+++ EXCERPTED TEXT
An "Aware" module, with three classes (AwareStatic, AwareStochastic, AwareAnalysis) were coded to easily:

  - Import and transform in put parameter data to the Aware model  
  - Carry out calculations of characterization factors  
  - Carry out Monte Carlo simulations to produce arrays of characterization factors  
  - Retrieve results  
  - Carry out analyses  
  
The code can be downloaded [here](https://github.com/PascalLesage/aware)  

To install and use the package, you must:  
  - Download the package [here](XXX)  
  - [Install python](https://www.python.org/downloads/). 
  - Via your command line, navigate to the directory where the package was downloaded  
  - Type `python setup aware_cf_calculator`  
  
To use the package, follow the instructions in this notebook.  

## The AWARE model

AWARE is a consensus-based method development to assess water use in LCA. It was developed by the [WULCA UNEP/SETAC working group](http://www.wulca-waterlca.org/index.html). Its characterization factors represent the relative Available WAter REmaining per area in a watershed, after the demand of humans and aquatic ecosystems has been met. It assesses the potential of water deprivation, to either humans or ecosystems, building on the assumption that the less water remaining available per area, the more likely another user will be deprived 

For information on the actual Aware model, please refer to the [dedicated website](http://www.wulca-waterlca.org/aware.html) and to the paper for which this notebook is a supplementary information.  

## AwareStatic module

### Objective

The objective of the AwareStatic module is to:  
  - import independent parameter values from a formatted Excel file (supplied in the package directory as "AWARE_base_data.xlsx")  
  - calculate characterization factors for all covered watersheds, both at the monthly level and for three types of annual averages: agricultural use, non-agricultural use, and unspecified use (sometimes refered to as "unknown use")
++++++
+++ MATERIAL PROVIDED
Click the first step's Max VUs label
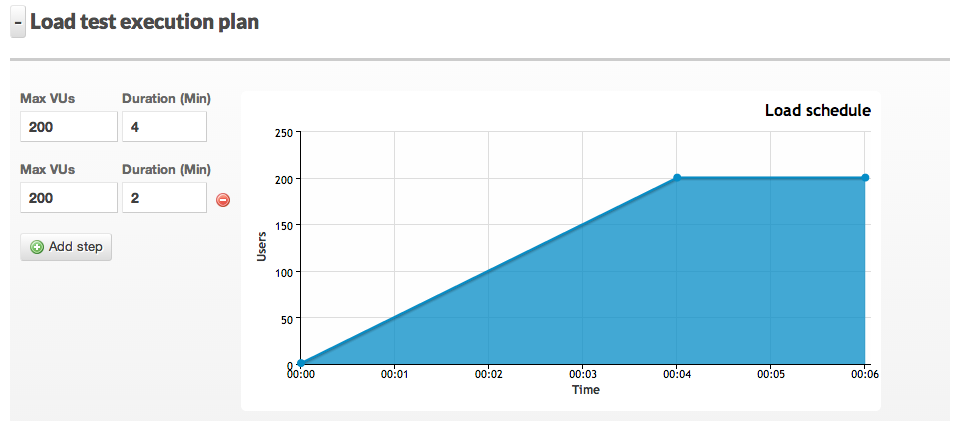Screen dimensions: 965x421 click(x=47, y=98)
++++++
+++ MATERIAL PROVIDED
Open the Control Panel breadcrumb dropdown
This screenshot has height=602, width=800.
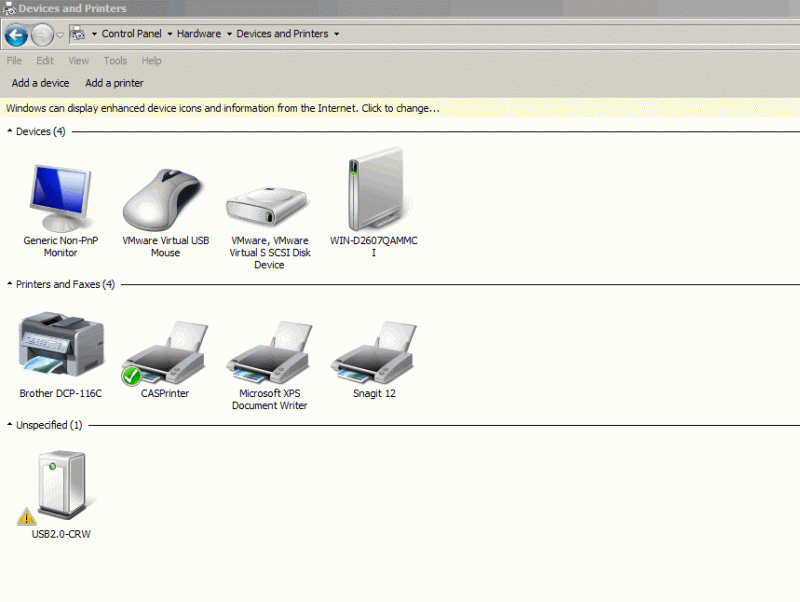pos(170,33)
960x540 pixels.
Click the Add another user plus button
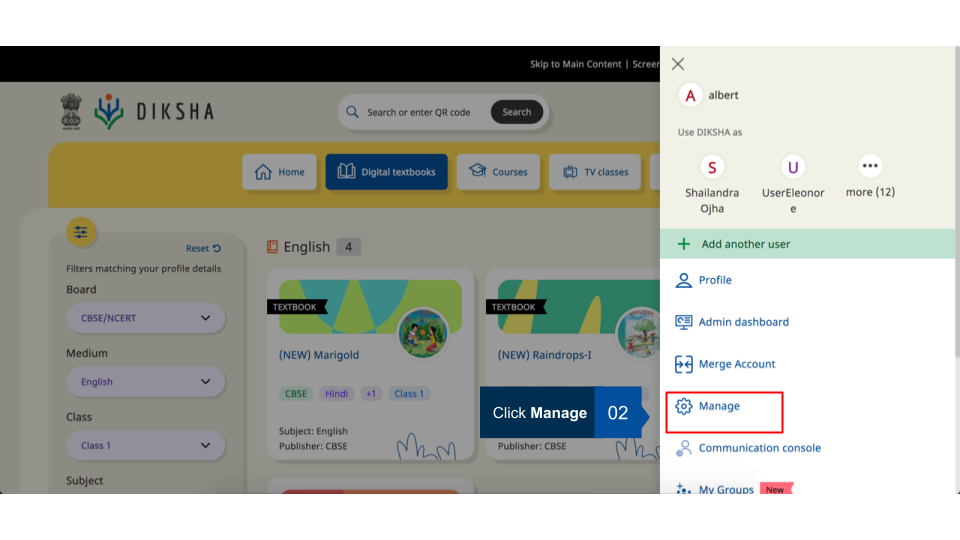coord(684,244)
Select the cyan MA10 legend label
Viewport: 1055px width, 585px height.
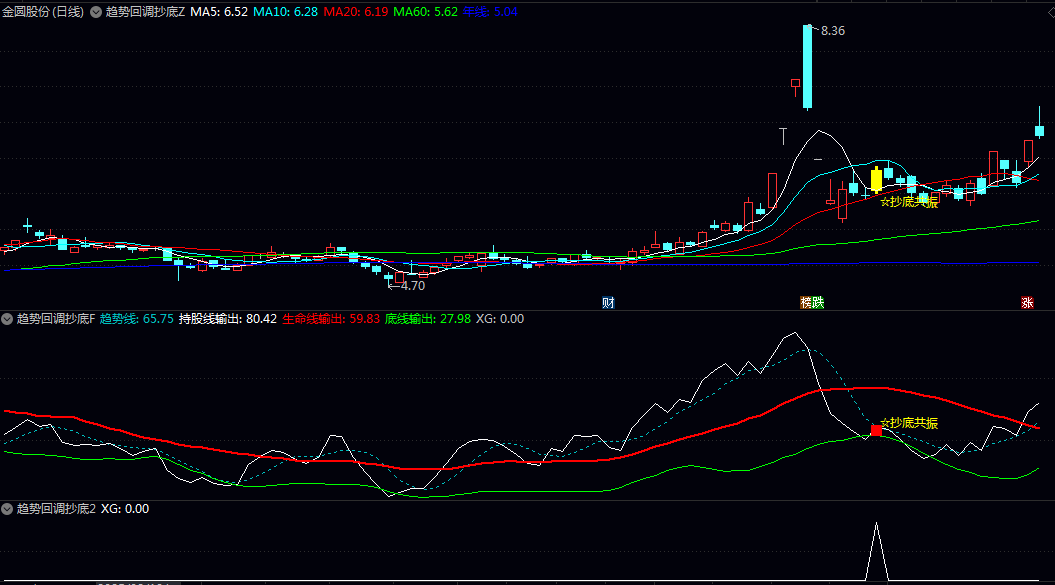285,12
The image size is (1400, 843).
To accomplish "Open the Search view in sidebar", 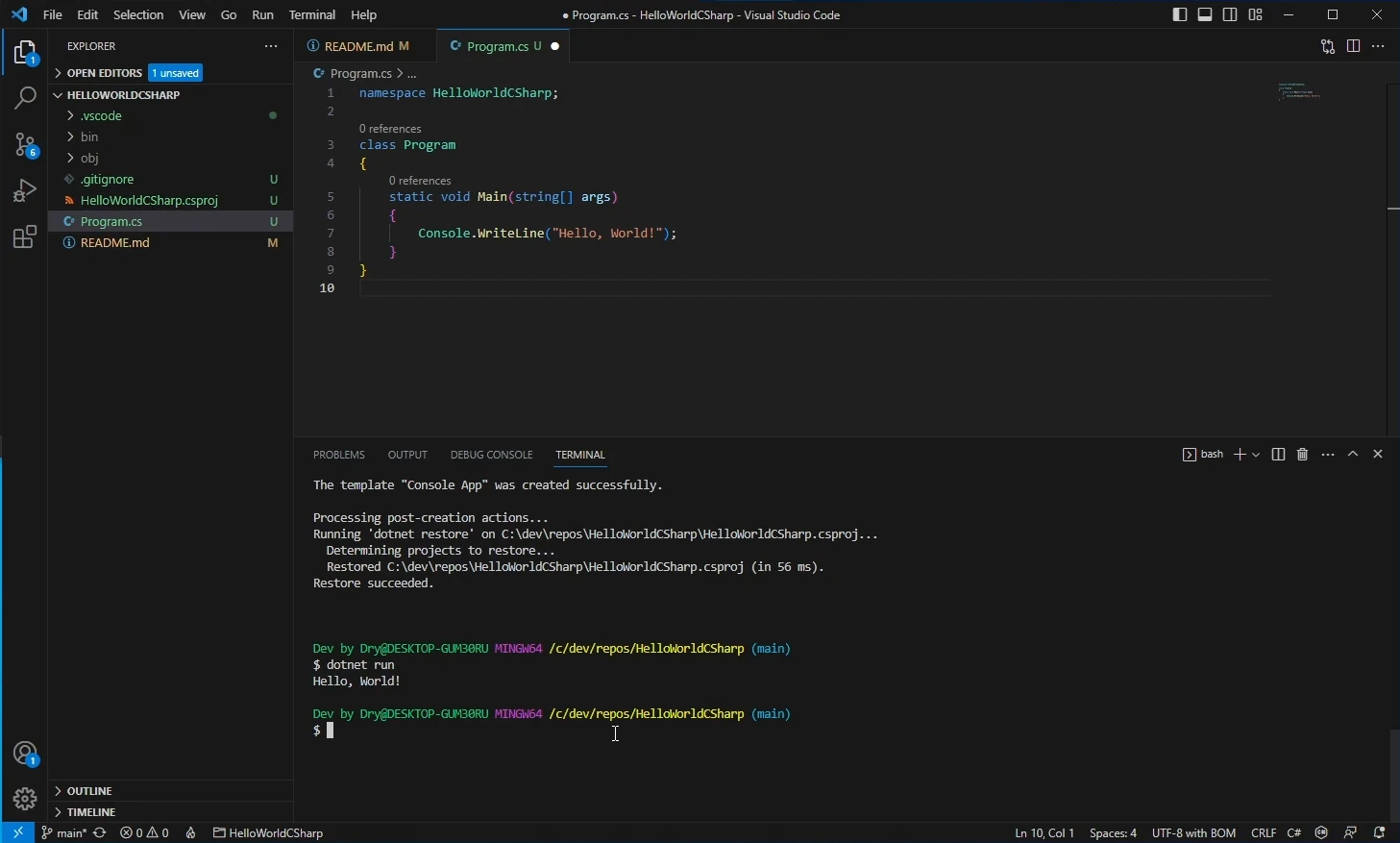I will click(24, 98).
++++++
> **WHAT YOU WILL DO**:
• 1. According to the AWARE module excerpt, which group developed the AWARE method?
• 2. Extend the excerpt on the AWARE module, picking up right after its last line.
The material has no connection to the excerpt on the AWARE module.

> **ANSWERS PROVIDED**:
• 1. The WULCA UNEP/SETAC working group developed it.

• 2.
  - output the resulting characterization factors to files. 

### Input parameters

The independent input parameters to the AWARE model are the following:  

        Monthly irrigation
            Description: irrigation water, per month, per watershed
            Unit: m3/month
            Location in Excel file: Irrigation
            File name once imported: irrigation.pickle
            table shape: (11050, 12)

        Non-irrigation hwc: electricity, domestic, livestock, manufacturing
            Description: non-irrigation uses of water
            Unit: m3/year
            Location in Excel file: hwc_non_irrigation
            File name once imported: electricity.pickle, domestic.pickle,
                livestock.pickle, manufacturing.pickle
            table shape: 3 x (11050,)

        avail_delta
            Description: Difference between "pristine" natural availability
                reported in PastorXNatAvail and natural availability calculated
                from "Actual availability as received from WaterGap - after
                human consumption" (Avail!W:AH) plus HWC.
                This should be added to calculated water availability to
                get the water availability used for the calculation of EWR
            Unit: m3/month
            Location in Excel file: avail_delta
            File name once imported: avail_delta.pickle
            table shape: (11050, 12)

        avail_net
            Description: Actual availability as received from WaterGap - after human consumption
            Unit: m3/month
            Location in Excel file: avail_net
            File name once imported: avail_net.pickle
            table shape: (11050, 12)

        pastor
            Description: fraction of PRISTINE water availability that should be reserved for environment
            Unit: unitless
            Location in Excel file: pastor
            File name once imported: pastor.pickle
            table shape: (11050, 12)

        area
            Description: area
            Unit: m2
            Location in Excel file: area
            File name once imported: area.pickle
            table shape: (11050,)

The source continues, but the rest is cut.